=== Written problem ===
List every line in the records below that contains the string "height", matching case exactly.

=== Source records ===
○ ○ ○ ○
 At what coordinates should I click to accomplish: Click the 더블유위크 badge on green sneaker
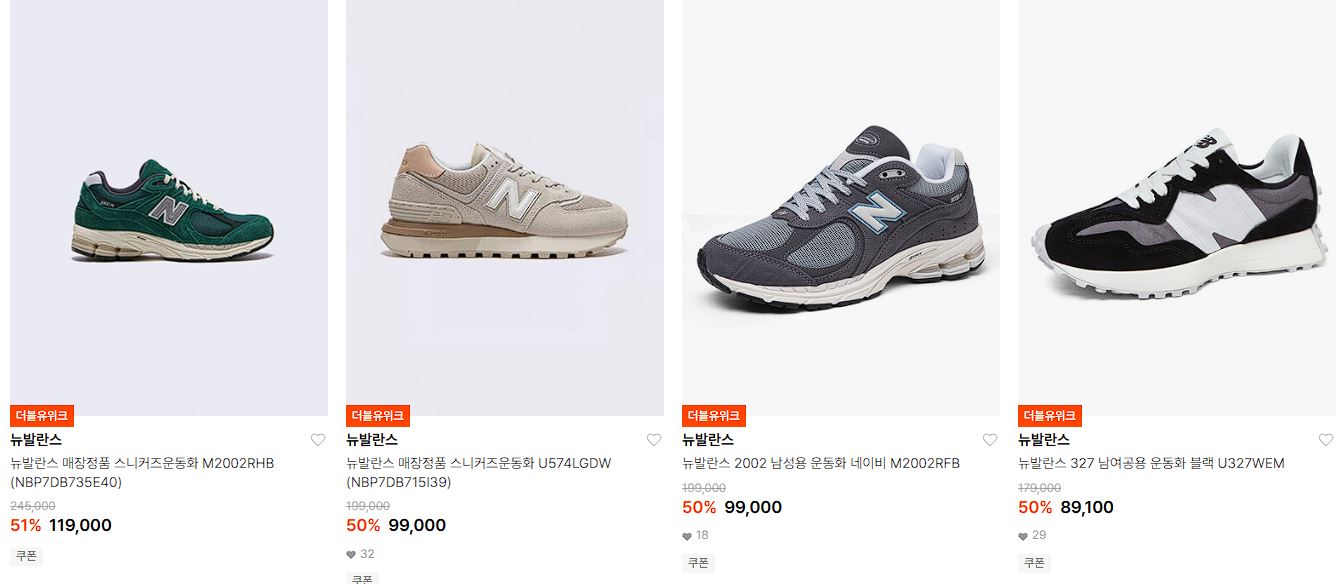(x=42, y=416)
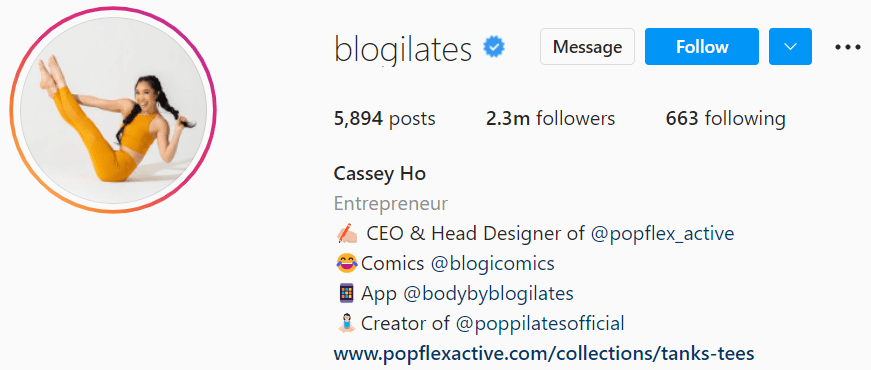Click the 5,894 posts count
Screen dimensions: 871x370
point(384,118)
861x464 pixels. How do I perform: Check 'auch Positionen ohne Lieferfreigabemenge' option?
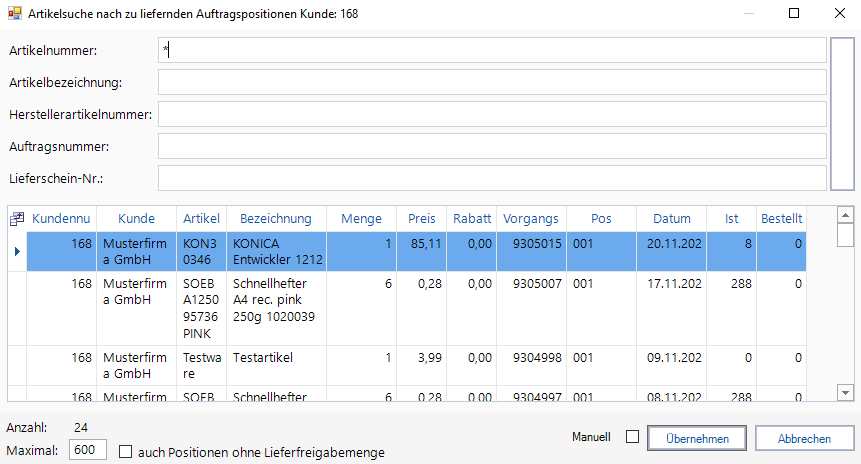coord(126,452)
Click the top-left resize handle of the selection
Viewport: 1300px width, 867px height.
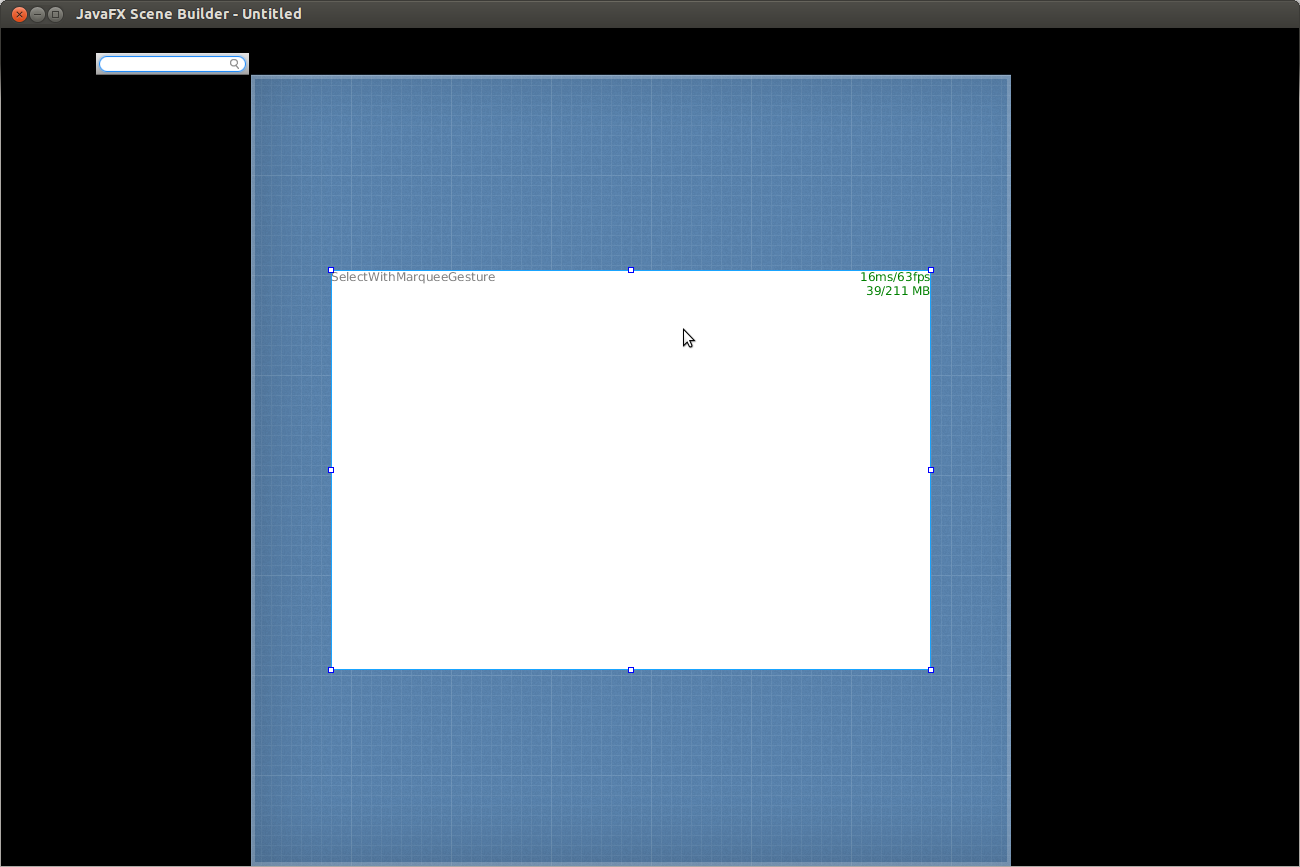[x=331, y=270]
○ ○ ○ ○
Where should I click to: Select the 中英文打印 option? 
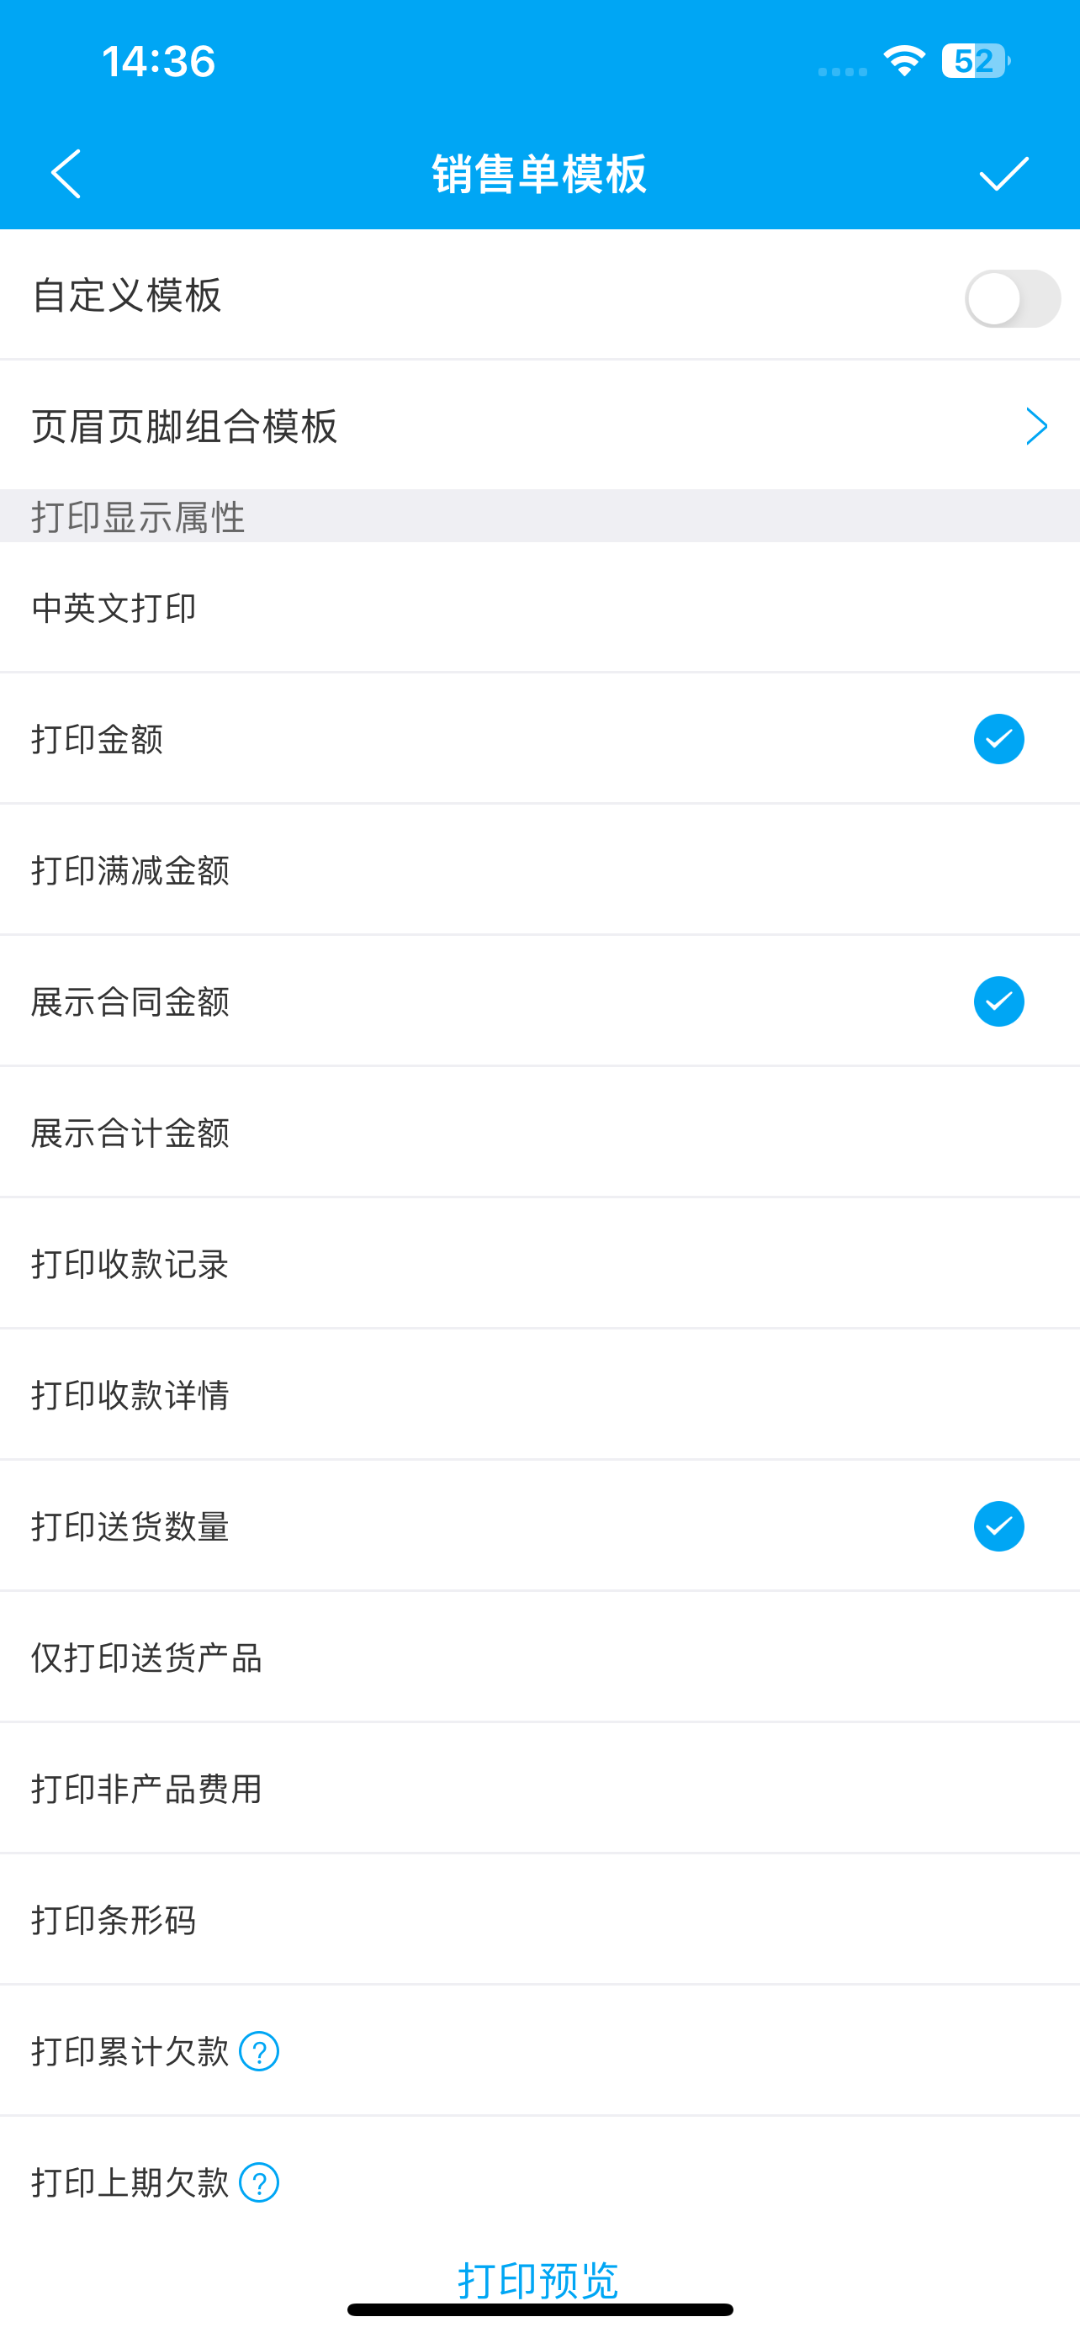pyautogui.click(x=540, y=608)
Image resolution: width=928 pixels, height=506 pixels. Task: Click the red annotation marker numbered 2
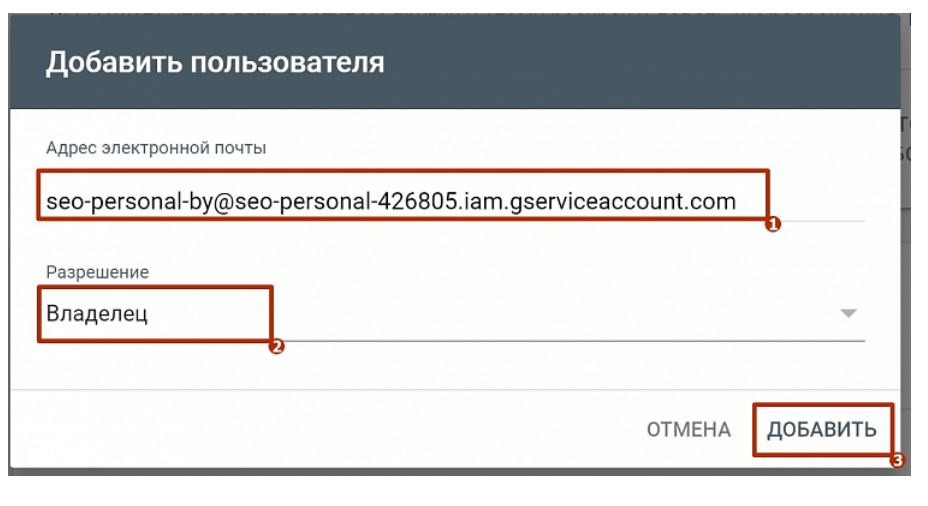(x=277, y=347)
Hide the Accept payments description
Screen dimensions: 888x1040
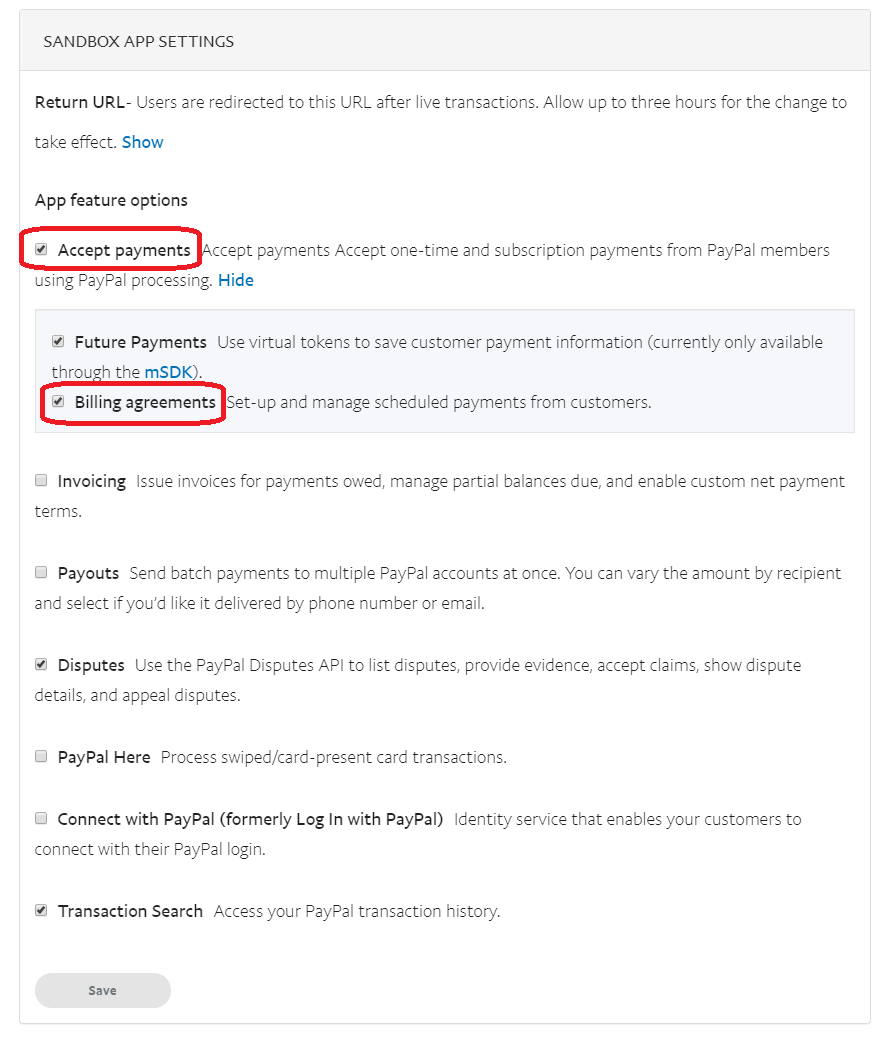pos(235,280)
○ ○ ○ ○
=== Output ===
Viewport: 1300px width, 867px height.
Image resolution: width=928 pixels, height=506 pixels. Task: Click the red annotation marker numbered 2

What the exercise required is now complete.